Sotomayor's repudiation of the president's empathy criterion raised eyebrows and not a few questions about her sincerity. But in truth her answer was a powerful tribute to the traditional American commitment to the rule of law. Even facing no serious threat to her confirmation, Sotomayor found it necessary to embrace an ideal of judging as old as the republic.

One prominent law professor, however, found Judge Sotomayor's response "disgusting." Michael Seidman asked, "How could someone who has been on the bench for seventeen years possibly believe that judging in hard cases involves no more than applying the law to the facts? First-year law students understand within a month that many areas of the law are open textured and indeterminate—that the legal material frequently (actually, I would say always) must be supplemented by contestable presuppositions, empirical assumptions, and moral judgments." Ronald Dworkin likewise took on the notion of being "faithful to the law," arguing that "the phrase means nothing, because there are so many contesting views about how to discover what the law is that 'fidelity to law' means fidelity to your own conception of law." Surely many more in the academy were thinking the same thing.

It is a shame that no one on the judiciary committee asked Sotomayor the question posed by Seidman and Dworkin: When the law is not clear, what does it mean to say that "the job of a judge is to apply the law"? Without elaboration, the statement is more platitude than commitment. What could it mean? And it would have been interesting to ask Judge Sotomayor why a judge should not decide hard cases based on her own moral judgment.
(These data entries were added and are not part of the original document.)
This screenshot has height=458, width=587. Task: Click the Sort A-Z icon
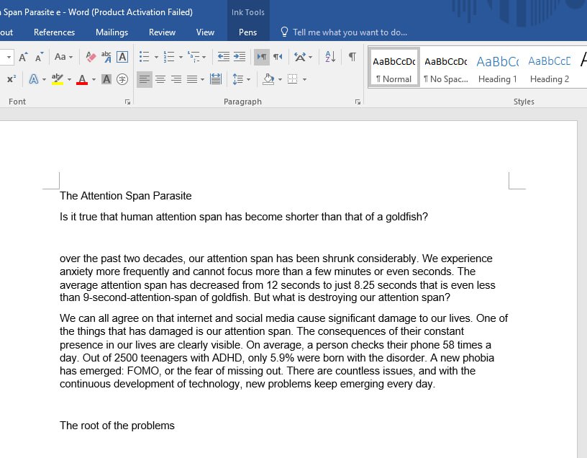330,56
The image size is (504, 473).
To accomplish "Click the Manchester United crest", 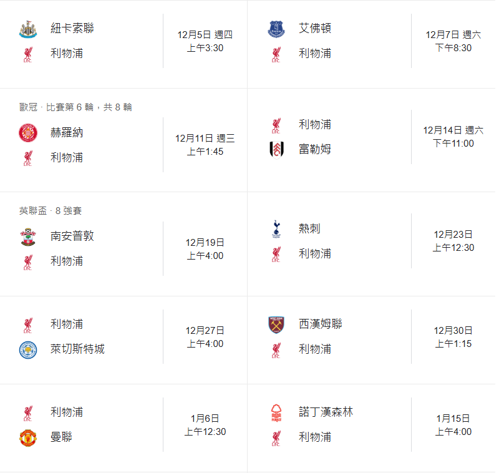I will pos(28,437).
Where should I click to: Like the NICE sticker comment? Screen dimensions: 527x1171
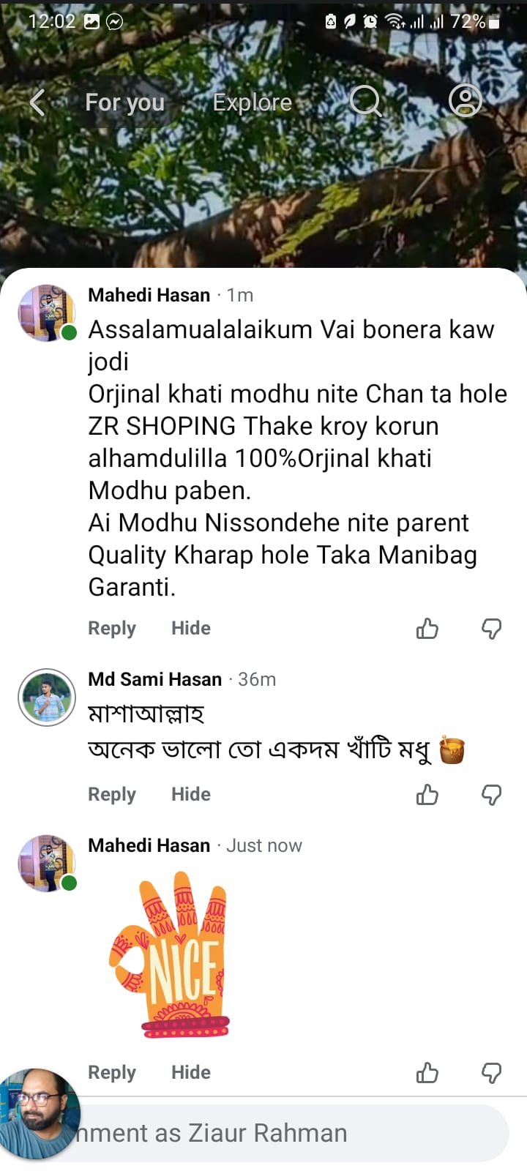[x=427, y=1073]
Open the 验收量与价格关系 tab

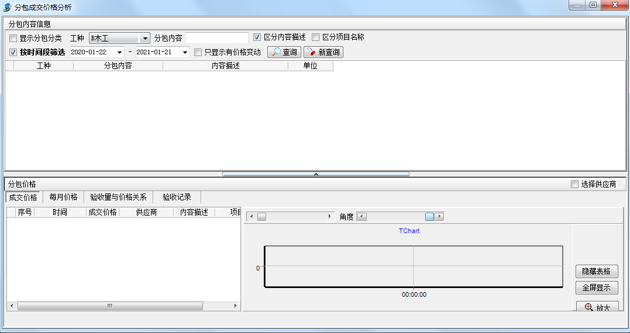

It has long been the case, but with Sotomayor the judicial confirmation hearings have become more a matter of showmanship than judicial philosophy, making statements that are, at best, arguably in conflict with previously stated beliefs and actions, giving politicians cover to vote for candidates who were nominated on the basis of their actual behavior. One more reason (if you need one) to edge our country back from its creep toward judicial tyranny. When the latest president and the latest Supreme Court justice have both achieved their positions by repackaging themselves to the point of falsehood, government is surely at a tipping point — at least in the sense of needing to be tipped.